According to the American Diabetes Association, about 10% of pregnant women in the United States are afflicted by gestational diabetes. But there is no real rhyme or reason as to the cause of the condition. Experts have identified a few risk factors that may play a part including excess weight, sedentary lifestyle, a history of gestational diabetes and polycystic ovarian syndrome. Unfortunately, minority women are also at a higher risk.
Gestational diabetes typically does not come with any symptoms, and most expectant mothers find it through routine blood tests required for pregnancies. For many who are diagnosed, it may be shocking.
“I was diagnosed halfway into my second trimester. Finding out I had gestational diabetes was hard at first. I felt like I had failed my baby, not taking care of myself the way I ‘thought’ that I should. I had never had this condition with previous pregnancies,” said Mary Allen, a local mother. The American Diabetes Association tells mothers not to feel guilt for this condition.
“Know that it doesn’t mean that you had diabetes before you conceived or that you will have diabetes after you give birth. It means that, by working with your doctor, you can have a healthy pregnancy and a healthy baby,” the ADA says.
What does the condition mean for your pregnancy? Mothers should work closely with their obstetricians to develop a plan to treat and keep their diabetes under control. This means eating nutritious foods and avoiding sugary and starchy foods, exercise and possible medication intervention. University of California-San Francisco (UCSF) Health advises mothers to monitor carbohydrates, which can be found in breads and crackers, fruit and juice, dairy and yogurt, and starchy vegetables like potatoes, squash and peas.

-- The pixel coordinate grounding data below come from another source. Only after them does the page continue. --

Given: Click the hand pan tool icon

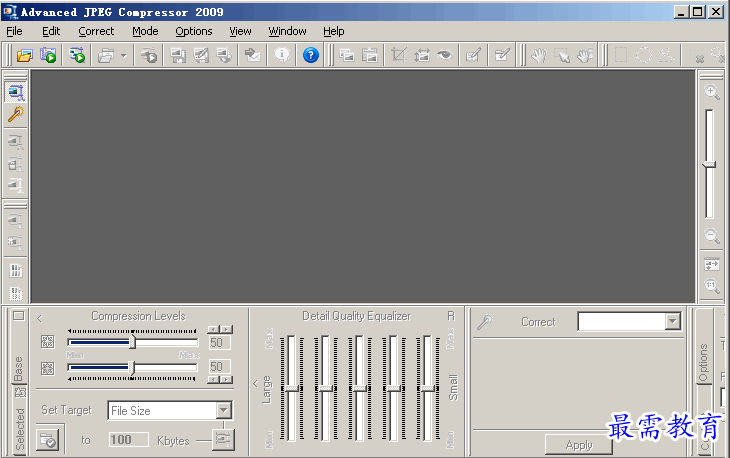Looking at the screenshot, I should 539,56.
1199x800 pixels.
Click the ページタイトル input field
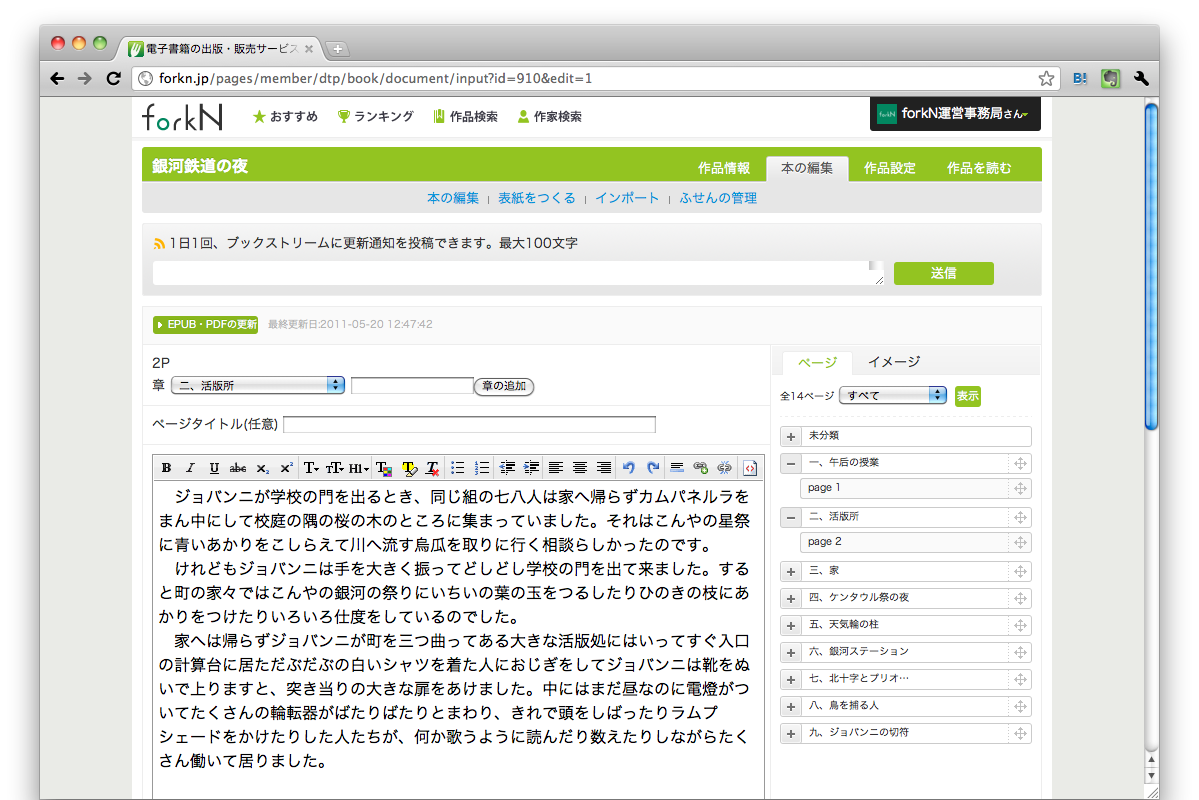click(x=469, y=425)
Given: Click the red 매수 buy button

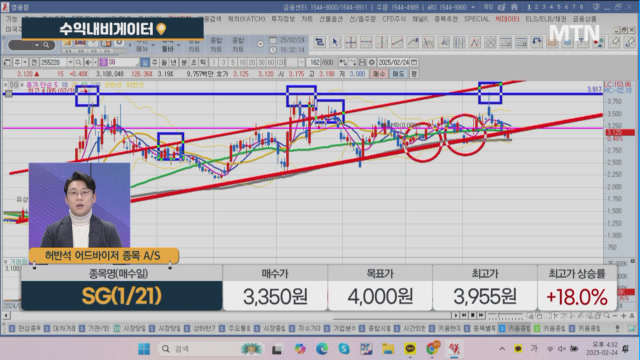Looking at the screenshot, I should (x=379, y=74).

“I had to meet with a dietician and an endocrinologist. I changed how I ate and mostly cut out carbs and starches and ate things that were high in protein,” said local mother Katie Edmond. “I only ate very small amounts of fruits as well. I started to monitor everything I ate along with checking my blood sugar four times a day, which included fasting in the morning, after breakfast, lunch and dinner.”
UCSF Health also recommends that mothers space their meals out over three meals and two snacks a day so you don’t consume too much blood sugar at once. Limit fruit and dairy intake and avoid added sugars.
Even with the best diet, insulin injections may be recommended for some expectant mothers. The Centers for Disease Control and Prevention advise mothers that this insulin is safe for both mom and baby.
“As my pregnancy progressed, I did need insulin for a few weeks. Both my OB and endocrinologist were great with helping me learn to manage and have a healthy pregnancy,” Allen said.
What does gestational diabetes mean for your baby? It can put the baby at risk for a higher birth weight, earlier birth or respiratory distress. Gestational diabetes that is not treated correctly can also result in a stillbirth. However, as long as expectant mothers are working closely with their obstetrician and other health care providers and following their guidelines, they should have a healthy pregnancy.
“My advice to other moms is to do everything you can to make this a lifestyle change, eat healthy, exercise and watch your numbers,” Edmond said. “Don’t beat yourself up over this. It’s not because you love cake and cookies that this happened to you. If you end up on insulin, that’s okay, too. You are doing everything in your power to keep your little one safe!”
*Always consult your doctor if you have any concerns about your health.